ME models, in general, require extra information such as replicate data, internal or external validation data, or instrumental variables, in order to be identifiable. For example, Abarin and Wang [15] proposed a semi-parametric method for estimating parameters of generalized linear regression models with the classical ME model using instrumental variables. In the case that no extra information is available, sensitivity analysis is performed.

The methodology proposed in this paper can be generalized to longitudinal models. Fan et al. [16] proposed a bias-corrected quasilikelihood approach for longitudinal models, where continuous covariates are subject to error. Generalization of the methodology to longitudinal models, with both misclassified and ME, and the interaction between them, yet to be studied. More studies are also required on the proposed methodology in this paper, to the GEI models where there are more than two categories in the classified variable.
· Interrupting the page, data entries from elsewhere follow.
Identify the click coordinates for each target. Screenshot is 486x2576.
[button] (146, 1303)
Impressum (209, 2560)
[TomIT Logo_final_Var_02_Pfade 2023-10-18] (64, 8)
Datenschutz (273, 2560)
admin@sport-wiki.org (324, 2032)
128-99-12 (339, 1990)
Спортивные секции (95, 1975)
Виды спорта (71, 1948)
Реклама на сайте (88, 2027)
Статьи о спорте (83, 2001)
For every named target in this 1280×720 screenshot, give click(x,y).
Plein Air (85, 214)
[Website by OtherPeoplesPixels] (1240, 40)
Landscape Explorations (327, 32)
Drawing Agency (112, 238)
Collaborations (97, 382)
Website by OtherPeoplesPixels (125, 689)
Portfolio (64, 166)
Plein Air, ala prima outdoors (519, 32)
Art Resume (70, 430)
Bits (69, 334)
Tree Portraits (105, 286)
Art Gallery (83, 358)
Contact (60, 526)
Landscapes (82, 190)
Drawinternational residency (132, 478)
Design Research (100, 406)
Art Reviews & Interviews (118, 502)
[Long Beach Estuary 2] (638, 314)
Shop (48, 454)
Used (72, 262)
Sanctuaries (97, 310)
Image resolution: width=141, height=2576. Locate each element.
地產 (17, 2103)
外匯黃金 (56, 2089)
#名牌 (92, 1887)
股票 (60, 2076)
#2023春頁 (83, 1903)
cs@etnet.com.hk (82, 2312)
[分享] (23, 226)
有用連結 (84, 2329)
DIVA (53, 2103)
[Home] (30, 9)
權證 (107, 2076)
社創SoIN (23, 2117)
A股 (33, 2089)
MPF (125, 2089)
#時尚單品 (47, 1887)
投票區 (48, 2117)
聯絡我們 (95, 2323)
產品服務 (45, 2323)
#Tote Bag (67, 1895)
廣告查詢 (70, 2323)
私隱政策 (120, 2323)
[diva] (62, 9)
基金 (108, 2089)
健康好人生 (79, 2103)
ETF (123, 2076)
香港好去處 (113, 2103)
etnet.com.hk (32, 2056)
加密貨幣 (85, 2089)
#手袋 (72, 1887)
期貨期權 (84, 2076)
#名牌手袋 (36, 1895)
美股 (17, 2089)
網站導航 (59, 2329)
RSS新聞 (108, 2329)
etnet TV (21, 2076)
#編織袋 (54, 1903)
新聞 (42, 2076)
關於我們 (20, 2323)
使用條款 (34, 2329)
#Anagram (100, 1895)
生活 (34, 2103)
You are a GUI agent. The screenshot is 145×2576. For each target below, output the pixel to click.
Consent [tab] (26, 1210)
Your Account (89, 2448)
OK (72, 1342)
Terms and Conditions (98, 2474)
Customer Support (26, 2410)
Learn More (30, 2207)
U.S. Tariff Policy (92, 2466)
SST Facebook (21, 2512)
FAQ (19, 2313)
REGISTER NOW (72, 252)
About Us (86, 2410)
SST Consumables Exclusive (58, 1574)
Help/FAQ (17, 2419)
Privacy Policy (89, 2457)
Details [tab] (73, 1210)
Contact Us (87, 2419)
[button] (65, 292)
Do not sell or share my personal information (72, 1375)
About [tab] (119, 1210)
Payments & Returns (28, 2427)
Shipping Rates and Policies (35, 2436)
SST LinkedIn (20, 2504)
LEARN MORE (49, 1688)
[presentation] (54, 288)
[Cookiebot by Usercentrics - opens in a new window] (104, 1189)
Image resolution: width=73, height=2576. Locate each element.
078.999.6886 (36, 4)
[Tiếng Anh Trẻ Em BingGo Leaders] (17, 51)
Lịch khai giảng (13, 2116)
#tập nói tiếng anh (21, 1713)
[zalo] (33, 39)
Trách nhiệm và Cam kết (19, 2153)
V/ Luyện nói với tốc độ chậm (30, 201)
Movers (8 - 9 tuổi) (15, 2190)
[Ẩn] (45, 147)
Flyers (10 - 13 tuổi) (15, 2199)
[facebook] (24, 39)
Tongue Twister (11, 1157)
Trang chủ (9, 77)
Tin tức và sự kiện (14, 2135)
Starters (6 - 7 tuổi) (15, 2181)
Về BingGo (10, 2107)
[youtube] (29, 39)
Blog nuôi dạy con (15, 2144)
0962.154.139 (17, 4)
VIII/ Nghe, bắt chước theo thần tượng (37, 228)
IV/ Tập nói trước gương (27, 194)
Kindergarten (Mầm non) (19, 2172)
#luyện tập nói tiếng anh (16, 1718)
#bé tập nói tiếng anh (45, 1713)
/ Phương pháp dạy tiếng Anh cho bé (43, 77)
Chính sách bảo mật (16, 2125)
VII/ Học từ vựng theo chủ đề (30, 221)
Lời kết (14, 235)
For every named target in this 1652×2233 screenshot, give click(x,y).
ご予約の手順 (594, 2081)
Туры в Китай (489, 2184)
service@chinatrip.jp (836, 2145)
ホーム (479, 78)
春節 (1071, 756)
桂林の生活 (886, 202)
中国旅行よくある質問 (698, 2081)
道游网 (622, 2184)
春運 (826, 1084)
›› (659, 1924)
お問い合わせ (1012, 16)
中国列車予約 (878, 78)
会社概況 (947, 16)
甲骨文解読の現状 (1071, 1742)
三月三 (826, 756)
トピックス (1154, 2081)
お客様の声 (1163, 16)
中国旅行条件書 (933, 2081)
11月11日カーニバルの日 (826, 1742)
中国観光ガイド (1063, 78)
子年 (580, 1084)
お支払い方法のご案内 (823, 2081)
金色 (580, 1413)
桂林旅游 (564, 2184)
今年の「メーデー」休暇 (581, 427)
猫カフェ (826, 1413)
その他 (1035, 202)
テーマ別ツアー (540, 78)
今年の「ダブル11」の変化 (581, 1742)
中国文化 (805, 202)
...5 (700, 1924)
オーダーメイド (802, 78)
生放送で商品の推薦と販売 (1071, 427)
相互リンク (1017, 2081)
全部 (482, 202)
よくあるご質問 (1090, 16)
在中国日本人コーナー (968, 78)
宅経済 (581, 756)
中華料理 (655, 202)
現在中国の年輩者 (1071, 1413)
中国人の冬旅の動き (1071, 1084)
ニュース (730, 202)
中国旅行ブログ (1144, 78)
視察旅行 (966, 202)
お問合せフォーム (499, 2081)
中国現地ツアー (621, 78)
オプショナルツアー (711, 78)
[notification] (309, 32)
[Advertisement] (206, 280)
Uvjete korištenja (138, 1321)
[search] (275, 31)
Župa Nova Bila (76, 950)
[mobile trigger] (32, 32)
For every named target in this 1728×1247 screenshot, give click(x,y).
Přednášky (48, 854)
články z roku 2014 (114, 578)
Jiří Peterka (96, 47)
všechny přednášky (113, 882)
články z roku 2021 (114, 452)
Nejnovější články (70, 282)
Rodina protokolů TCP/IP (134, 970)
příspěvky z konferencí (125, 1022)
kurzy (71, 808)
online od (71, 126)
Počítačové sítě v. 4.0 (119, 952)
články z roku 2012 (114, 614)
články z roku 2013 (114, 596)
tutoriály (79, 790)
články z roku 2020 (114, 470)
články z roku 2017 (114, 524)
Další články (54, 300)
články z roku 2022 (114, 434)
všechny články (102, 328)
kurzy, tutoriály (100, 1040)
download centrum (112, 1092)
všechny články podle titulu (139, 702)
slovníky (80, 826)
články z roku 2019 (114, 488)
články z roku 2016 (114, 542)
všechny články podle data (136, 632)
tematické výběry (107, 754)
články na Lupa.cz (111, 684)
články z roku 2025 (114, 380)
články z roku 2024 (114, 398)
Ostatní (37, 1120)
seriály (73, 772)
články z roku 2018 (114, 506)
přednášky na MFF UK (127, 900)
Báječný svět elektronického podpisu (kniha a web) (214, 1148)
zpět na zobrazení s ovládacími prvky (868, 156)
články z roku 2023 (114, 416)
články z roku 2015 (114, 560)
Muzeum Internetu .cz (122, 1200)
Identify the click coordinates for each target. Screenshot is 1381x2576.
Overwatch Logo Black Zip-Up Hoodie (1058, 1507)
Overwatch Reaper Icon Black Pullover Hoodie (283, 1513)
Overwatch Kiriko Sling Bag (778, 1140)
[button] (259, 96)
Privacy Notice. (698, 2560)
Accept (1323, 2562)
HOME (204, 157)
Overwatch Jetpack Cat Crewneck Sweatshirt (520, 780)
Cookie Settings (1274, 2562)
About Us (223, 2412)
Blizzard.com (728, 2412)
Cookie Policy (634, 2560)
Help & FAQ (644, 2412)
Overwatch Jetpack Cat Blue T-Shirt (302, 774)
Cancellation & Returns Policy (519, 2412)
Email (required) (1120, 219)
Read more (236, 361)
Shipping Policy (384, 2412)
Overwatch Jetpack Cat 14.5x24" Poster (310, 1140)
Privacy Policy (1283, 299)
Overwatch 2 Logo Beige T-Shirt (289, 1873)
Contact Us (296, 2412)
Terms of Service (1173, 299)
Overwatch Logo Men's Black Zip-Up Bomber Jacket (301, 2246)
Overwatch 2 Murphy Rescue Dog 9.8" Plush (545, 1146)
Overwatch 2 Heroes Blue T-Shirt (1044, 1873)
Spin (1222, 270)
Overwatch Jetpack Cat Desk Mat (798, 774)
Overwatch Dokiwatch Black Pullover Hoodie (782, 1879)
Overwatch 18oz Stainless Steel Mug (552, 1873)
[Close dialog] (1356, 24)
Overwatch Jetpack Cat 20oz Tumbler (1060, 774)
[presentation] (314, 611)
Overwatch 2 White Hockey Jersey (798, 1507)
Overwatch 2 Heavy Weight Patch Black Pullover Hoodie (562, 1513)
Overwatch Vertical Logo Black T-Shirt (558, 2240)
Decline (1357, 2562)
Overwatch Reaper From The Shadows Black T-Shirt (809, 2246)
Overall, the results of this paper contribute to enhance the discovery of the genetics and environmental factors in GEI studies. We developed modern yet flexible measurement error techniques that will improve the identification of genetic variants, environmental factors, and their interactions associated with any complex trait.

Research was supported by the Natural Sciences and Engineering Research Council of Canada (NSERC) and Research and Development Corporation Newfoundland and Labrador (RDC). The author is grateful to Dr. Guang Sun, Faculty of Medicine at Memorial University for providing the data for the analysis. The author is also grateful to the reviewers for their very helpful comments that improved the paper.